Ressalvadas estas excepções, estaremos sempre perante um contencioso de mera anulação, o que significa que perante a impugnação de um acto tributário junto de um tribunal arbitral, a este tribunal caberá apenas considerar o acto legal ou ilegal e, em consequência, mantê-lo ou anulá-lo, cabendo à AT retirar as consequências da eventual decisão anulatória, no respeito pelo disposto no art.º 24.º do RJAT.”, conforme se referiu no acórdão arbitral de 1 de Junho de 2021, proferido no âmbito do processo n.º 694/2019‑T.

Ainda a respeito desta temática, referiu-se no acórdão do TCA Norte, proferido em 9 de Julho de 2020, no âmbito do processo n.º 9655/16.3BCLSB que “Ao contrário do que sucede no domínio das ações administrativas, quando está em causa a legalidade de atuação da administração, no âmbito das quais o julgador pode emitir injunções e pronúncias condenatórias relativamente à Administração, condenando-a à prática de ato com um conteúdo determinado, tal não sucede no âmbito do contencioso tributário de impugnação de ato de liquidação (quer arbitral quer estadual) com esse alcance, não estando legalmente prevista a possibilidade de condenação à prática de ato devido.”

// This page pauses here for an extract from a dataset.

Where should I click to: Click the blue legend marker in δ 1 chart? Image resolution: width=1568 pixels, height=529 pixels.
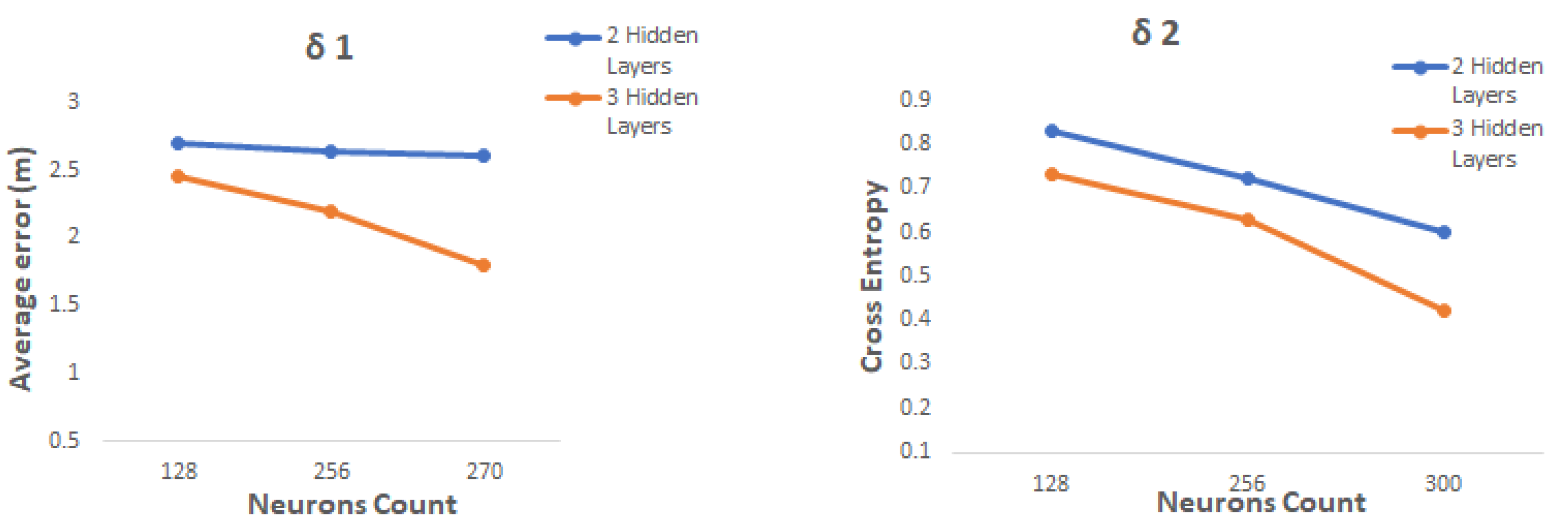[574, 38]
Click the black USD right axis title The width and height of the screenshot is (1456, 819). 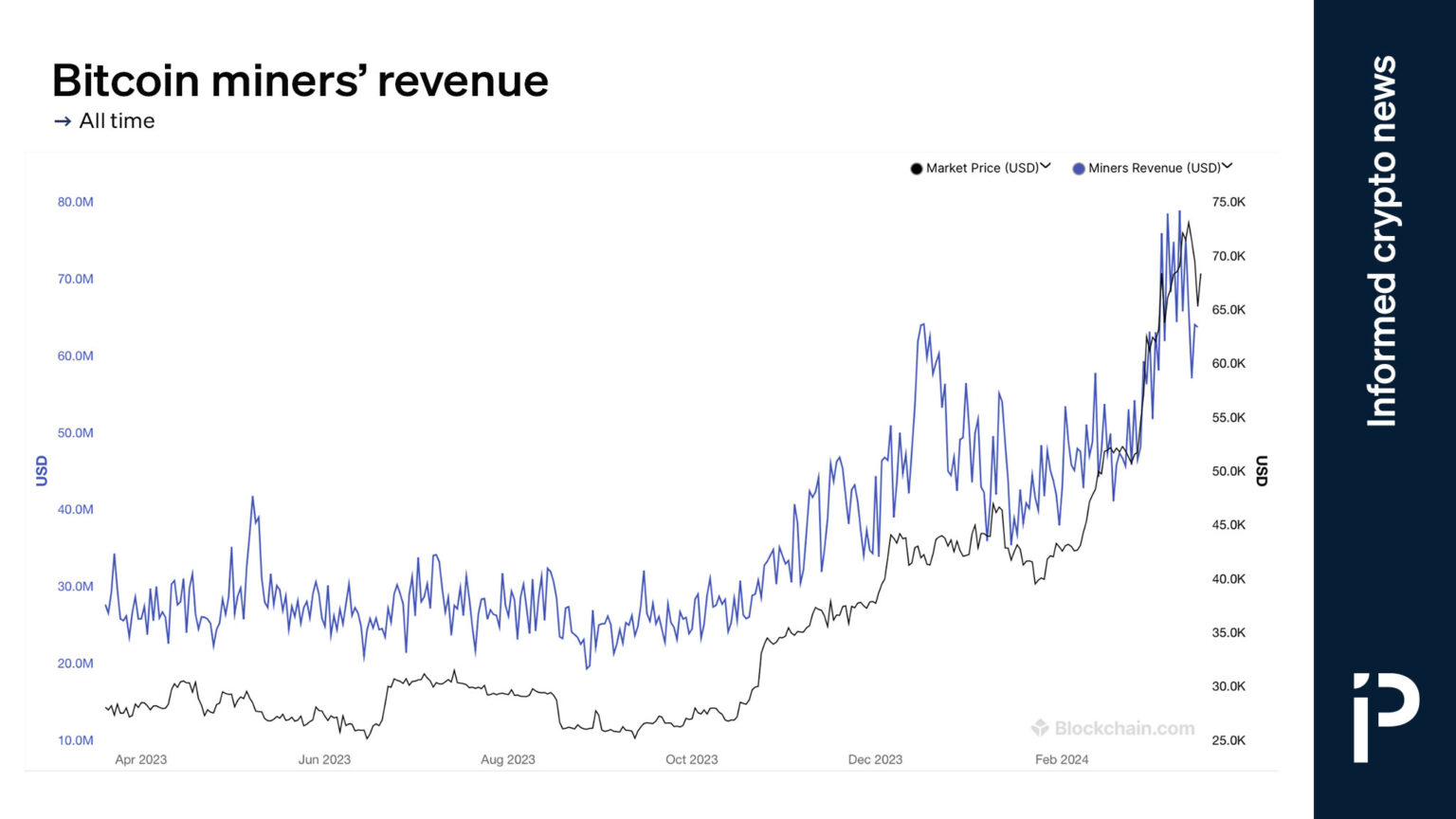pyautogui.click(x=1261, y=471)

Tendo em conta a natureza essencialmente anulatória do contencioso arbitral tributário acabada de evidenciar com base na citada jurisprudência, constata-se que ao Tribunal Arbitral não assistem os poderes para emitir as injunções condenatórias formuladas pela Requerente no seu pedido arbitral.

Assim sendo, e porquanto o apuramento da quantificação do montante do IMI e AIMI indevidamente liquidado e pago consiste numa tarefa cuja competência é atribuída por lei à AT, devem os atos de liquidação  arbitralmente impugnados ser parcialmente anulados, cabendo à AT a posterior quantificação, tendo por referência o teor do da fundamentação anulatória desta decisão, designadamente dos pontos 4.3. a 4.4, se necessário em sede de execução de julgados, de modo a conformar os atos de liquidação impugnados com os termos da presente decisão arbitral anulatória, da qual decorrerá, necessariamente, uma diminuição da coleta em sede de IMI e de AIMI.

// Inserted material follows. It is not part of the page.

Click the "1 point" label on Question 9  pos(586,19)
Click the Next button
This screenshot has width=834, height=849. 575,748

Nesse exercício, haverá que ter em consideração que a diminuição do imposto devido a ser quantificado nos termos da presente decisão não poderá ser, evidentemente, superior ao peticionado pelas Requerentes nos presentes autos e o qual corresponde ao constante do pedido arbitral formulado, no caso de € 18.861,45.

 

4.5. Do direito a juros indemnizatórios e reembolso do imposto indevidamente pago:

Quanto ao pedido de reembolso do imposto indevidamente pago e pagamento de juros indemnizatórios formulados pelas Requerentes, o artigo 43.º, n.º 1, da LGT estabelece que são devidos juros indemnizatórios quando se determine, que houve erro imputável aos serviços de que resulte pagamento da dívida tributária em montante superior ao legalmente devido.

No caso, os vícios que afetam os atos tributários ora arbitralmente sindicados são imputáveis à Autoridade Tributária e Aduaneira, que os praticou, indevidamente, por sua iniciativa, incorrendo nos vícios supra acima assinalados.

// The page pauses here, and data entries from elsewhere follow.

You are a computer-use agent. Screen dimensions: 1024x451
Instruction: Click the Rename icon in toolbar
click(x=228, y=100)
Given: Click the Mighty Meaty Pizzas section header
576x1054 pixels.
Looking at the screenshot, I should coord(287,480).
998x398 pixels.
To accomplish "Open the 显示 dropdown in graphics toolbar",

Têm, pois, as Requerentes direito a ser reembolsadas das quantias que pagaram indevidamente (nos termos do disposto nos artigos 100.º da LGT e 24.º, n.º 1, do RJAT) por força dos atos tributários liquidados pela AT, na justa medida da anulação parcial que ora se determina , igualmente se reconhecendo o direito das Requerentes a juros indemnizatórios à taxa legal supletiva, desde a data do pagamento indevido até ao seu reembolso, nos termos dos artigos 43.º, n.ºs 1 e 4, e 35.º, n.º 10, da LGT, artigo 559.º do Código Civil e Portaria n.º 291/2003, de 8 de Abril, juros esses a serem pagos pela Requerida AT.

 

 

 

 

 

5. DECISÃO:

Nestes termos e com a fundamentação que se deixa exposta, decide este tribunal arbitral singular:

  1. Julgar improcedentes as exceções de inutilidade superveniente da lide e de inimpugnabilidade dos atos tributários arbitralmente impugnados com base em vícios decorrentes da desconformidade do VPT, tal qual foram erigidas pela Requerida.
  2. Julgar ilegal e anular parcialmente, por erro sobre os pressupostos de direito as liquidações de IMI de 2020 e de AIMI de 2021 melhor identificadas nos pontos 5 a 17 dos factos provados, nos termos e com a extensão constantes do ponto 4.3., das alíneas a), b), c), d), e) e f) do ponto 4.4. e do ponto 4.4.1., da presente decisão.
  3. Condenar a AT à restituição às Requerentes do montante de imposto indevidamente pago, na decorrência da anulação parcial das liquidações determinadas na alínea que antecede.
  4.  Condenar a AT ao pagamento de juros indemnizatórios às Requerentes, contados desde a data do pagamento do valor indevidamente pago até à data do processamento da nota de crédito.
  5. Condenar a Requerida no pagamento das custas do processo.
  1. Valor do Processo:

Competindo ao Tribunal fixar o valor da causa (artigo 306.º do Código de Processo Civil, subsidiariamente aplicável por força do artigo 29.º, n.º 1, al. e), do RJAT) e devendo ele, correspondendo à utilidade económica do pedido, equivaler à importância cuja anulação se pretende (alínea a) do n.º 1 do artigo 97.º-A do Código de Procedimento e de Processo Tributário, ex vi da alínea a) do artigo 6.º do Regulamento de Custas nos Processos de Arbitragem Tributária - RCPAT), fixa-se o valor do processo em  € 18.861,45 (dezoito mil oitocentos e sessenta e um euros e quarenta e cinco cêntimos), tal qual como foi configurado e atribuído pelas Requerentes, valor esse não impugnado pela Requerida.

Custas:

De acordo com o artigo 12.º, n.º 2 do RJAT, do artigo 4.º do RCPAT e da Tabela I anexa a este último, fixam-se as custas no montante de € 1.224,00 (mil duzentos e vinte e quatro euros), as quais vão a cargo da Requerida, enquanto parte vencida nestes autos.

 

Notifique-se esta decisão arbitral aos Requerentes e à Requerida e, oportunamente, arquive-se o processo.

 

Lisboa, 15 de Setembro de 2022.

 

O árbitro singular

 

(Luís Ricardo Farinha Sequeira)      

 

 

 

Texto elaborado por computador, nos termos do artigo 131º, n.º 5 do Código do Processo Civil (CPC), aplicável por remissão do artigo 29º, n.º 1, alínea e) do Regime de Arbitragem Tributária, com versos em branco e por mim revisto.